Problem to solve => Format the listing as a numbered list, running from its first line up to and including the line with "Shower Trays (444, 1417)". Skip blank lines and leave the pictures out.

----- Listing -----

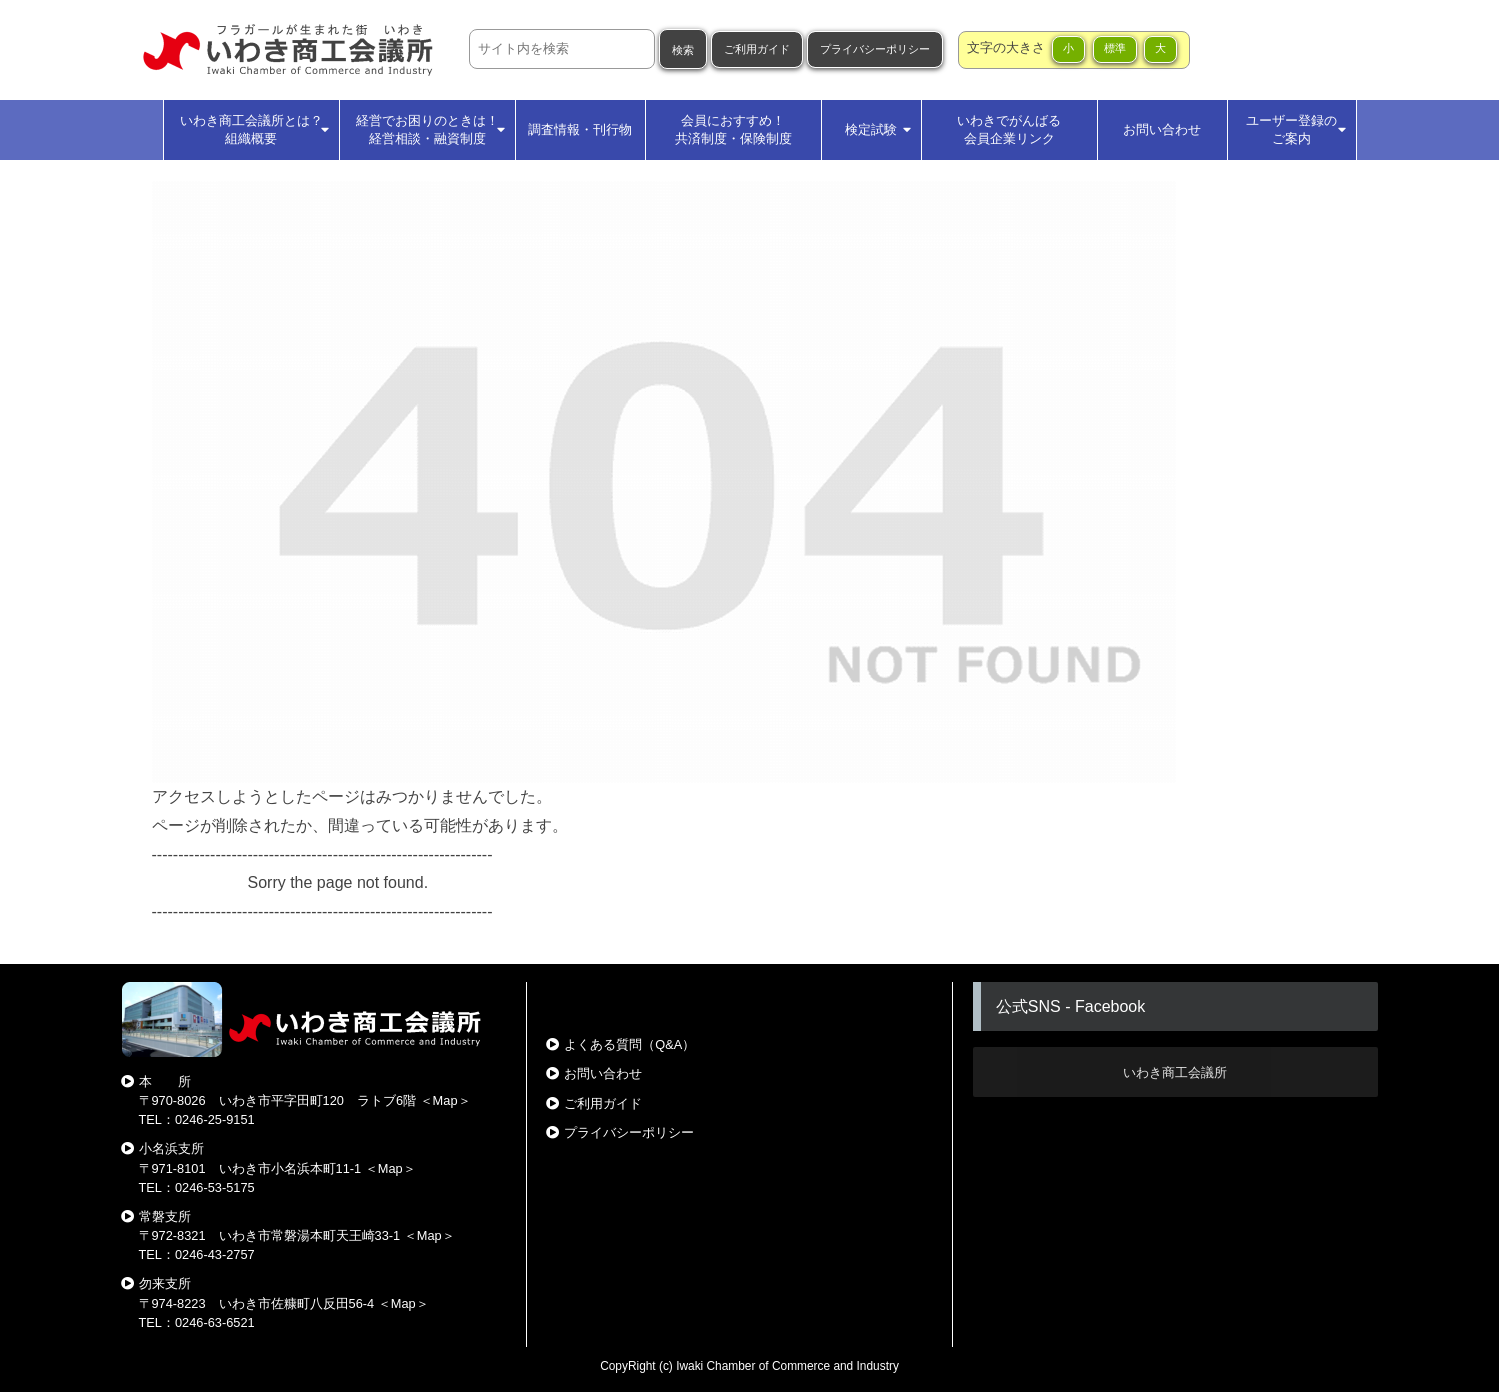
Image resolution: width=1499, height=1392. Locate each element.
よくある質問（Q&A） (629, 1044)
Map (445, 1100)
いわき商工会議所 (1175, 1072)
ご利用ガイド (757, 49)
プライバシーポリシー (875, 49)
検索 (683, 50)
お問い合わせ (603, 1073)
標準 (1115, 48)
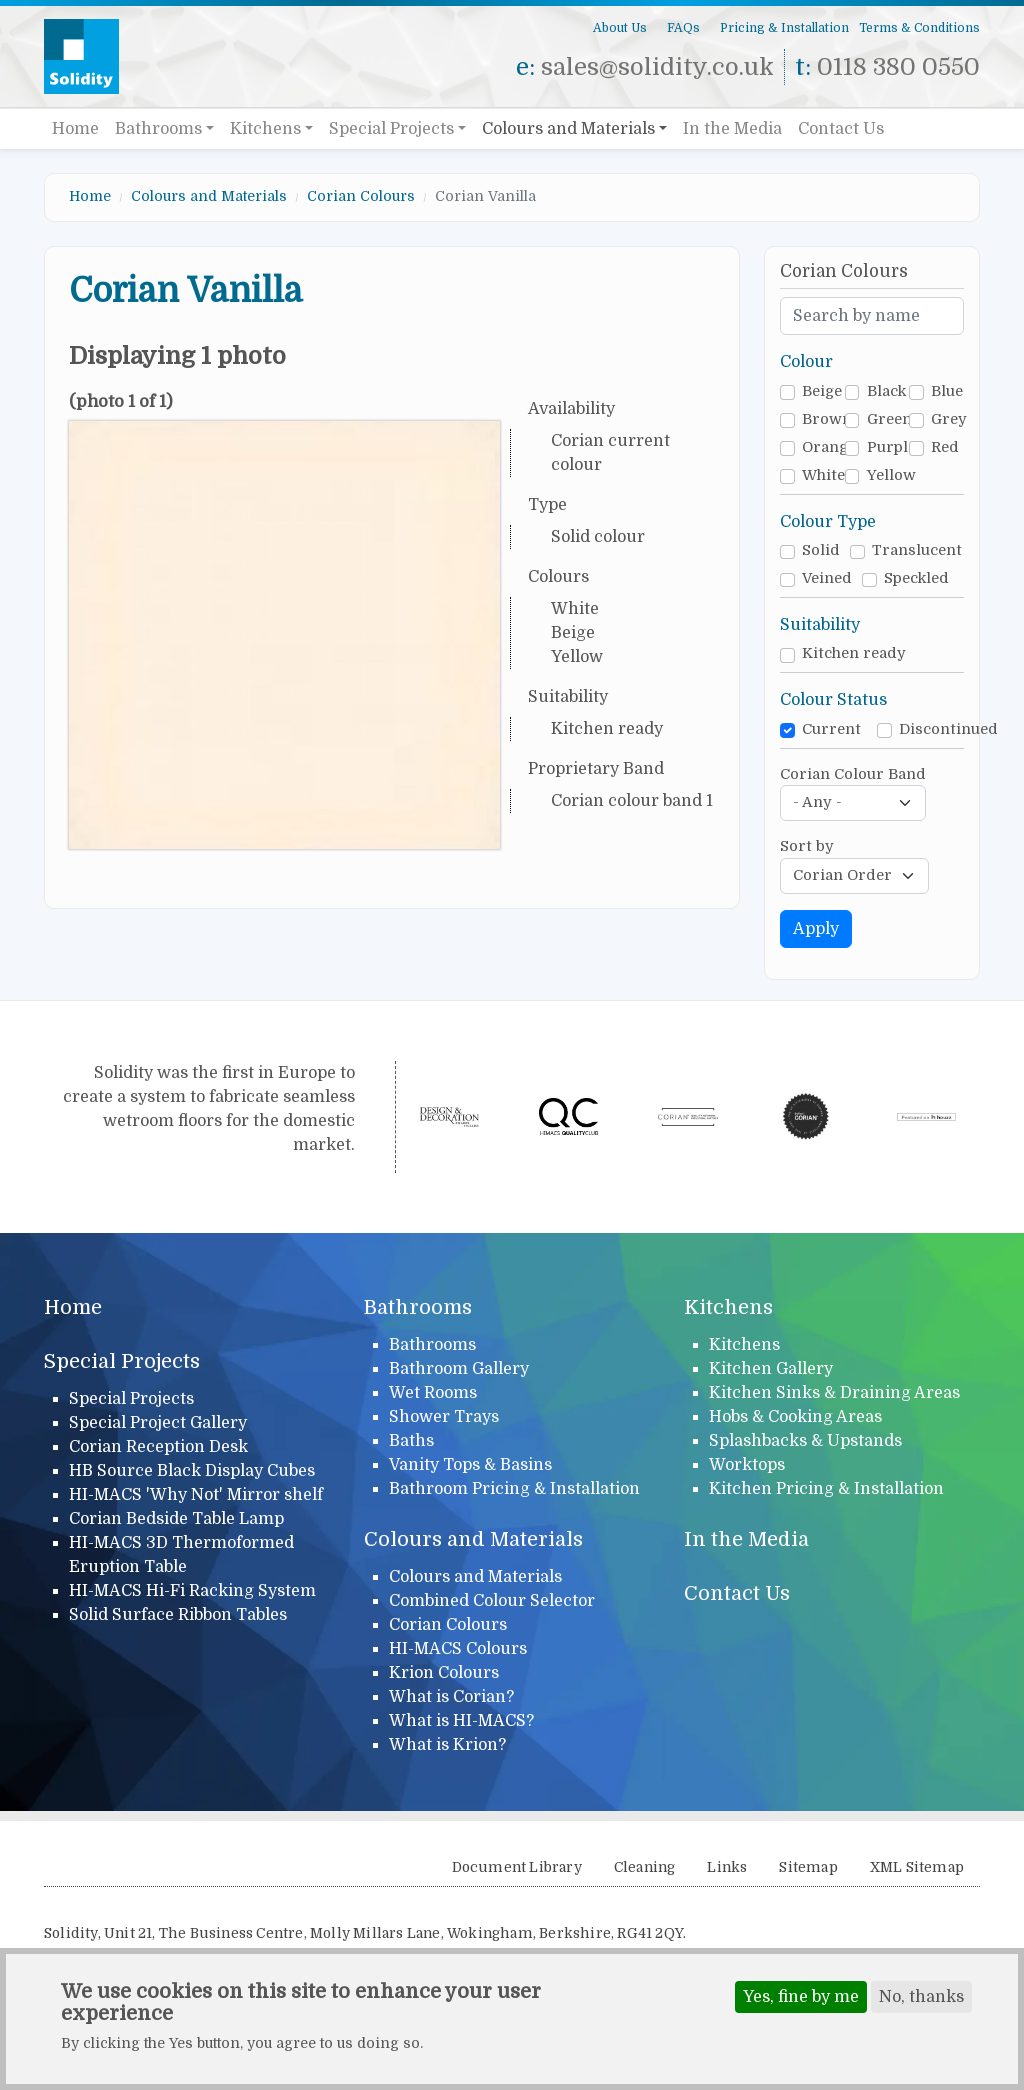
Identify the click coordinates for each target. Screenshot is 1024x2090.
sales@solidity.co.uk (657, 67)
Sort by (807, 846)
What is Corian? (451, 1697)
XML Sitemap (917, 1867)
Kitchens (265, 129)
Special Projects (391, 129)
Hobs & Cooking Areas (795, 1417)
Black (886, 391)
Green (889, 419)
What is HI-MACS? (461, 1721)
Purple (891, 447)
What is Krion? (447, 1745)
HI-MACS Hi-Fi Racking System (192, 1591)
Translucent (917, 550)
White (823, 475)
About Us (620, 28)
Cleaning (645, 1867)
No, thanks (921, 2002)
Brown (827, 419)
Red (945, 447)
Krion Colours (444, 1673)
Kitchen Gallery (771, 1369)
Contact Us (841, 129)
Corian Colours (361, 196)
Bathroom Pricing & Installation (514, 1489)
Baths (411, 1441)
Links (727, 1867)
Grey (949, 419)
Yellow (891, 475)
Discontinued (948, 729)
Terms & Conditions (919, 28)
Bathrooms (158, 129)
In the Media (732, 129)
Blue (947, 391)
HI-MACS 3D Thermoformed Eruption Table (181, 1555)
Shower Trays (444, 1417)
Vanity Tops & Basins (470, 1465)
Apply (816, 929)
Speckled (916, 578)
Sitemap (808, 1867)
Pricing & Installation (784, 28)
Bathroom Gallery (459, 1369)
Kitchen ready (854, 653)
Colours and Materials (568, 129)
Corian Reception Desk (158, 1447)
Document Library (517, 1867)
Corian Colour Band (853, 774)
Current (831, 729)
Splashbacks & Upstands (805, 1441)
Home (75, 129)
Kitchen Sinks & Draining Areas (834, 1393)
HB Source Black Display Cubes (192, 1471)
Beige (822, 391)
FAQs (683, 28)
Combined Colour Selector (492, 1601)
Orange (829, 447)
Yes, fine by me (801, 2002)
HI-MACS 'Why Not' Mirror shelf (196, 1495)
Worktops (747, 1465)
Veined (827, 578)
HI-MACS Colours (458, 1649)
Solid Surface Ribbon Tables (178, 1615)
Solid (821, 550)
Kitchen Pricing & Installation (826, 1489)
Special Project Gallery (158, 1423)
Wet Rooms (433, 1393)
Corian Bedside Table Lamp (176, 1519)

-----

Output of the exercise =>
1. Image resolution: width=1499, height=1392. Locate each element.
2. よくある質問（Q&A） (629, 1044)
3. Map (445, 1100)
4. いわき商工会議所 (1175, 1072)
5. ご利用ガイド (757, 49)
6. プライバシーポリシー (875, 49)
7. 検索 (683, 50)
8. お問い合わせ (603, 1073)
9. 標準 (1115, 48)
10. Identify the click coordinates for each target. Screenshot is 1024x2090.
11. sales@solidity.co.uk (657, 67)
12. Sort by (807, 846)
13. What is Corian? (451, 1697)
14. XML Sitemap (917, 1867)
15. Kitchens (265, 129)
16. Special Projects (391, 129)
17. Hobs & Cooking Areas (795, 1417)
18. Black (886, 391)
19. Green (889, 419)
20. What is HI-MACS? (461, 1721)
21. Purple (891, 447)
22. What is Krion? (447, 1745)
23. HI-MACS Hi-Fi Racking System (192, 1591)
24. Translucent (917, 550)
25. White (823, 475)
26. About Us (620, 28)
27. Cleaning (645, 1867)
28. No, thanks (921, 2002)
29. Brown (827, 419)
30. Red (945, 447)
31. Krion Colours (444, 1673)
32. Kitchen Gallery (771, 1369)
33. Contact Us (841, 129)
34. Corian Colours (361, 196)
35. Bathroom Pricing & Installation (514, 1489)
36. Baths (411, 1441)
37. Links (727, 1867)
38. Grey (949, 419)
39. Yellow (891, 475)
40. Discontinued (948, 729)
41. Terms & Conditions (919, 28)
42. Bathrooms (158, 129)
43. In the Media (732, 129)
44. Blue (947, 391)
45. HI-MACS 3D Thermoformed Eruption Table (181, 1555)
46. Shower Trays (444, 1417)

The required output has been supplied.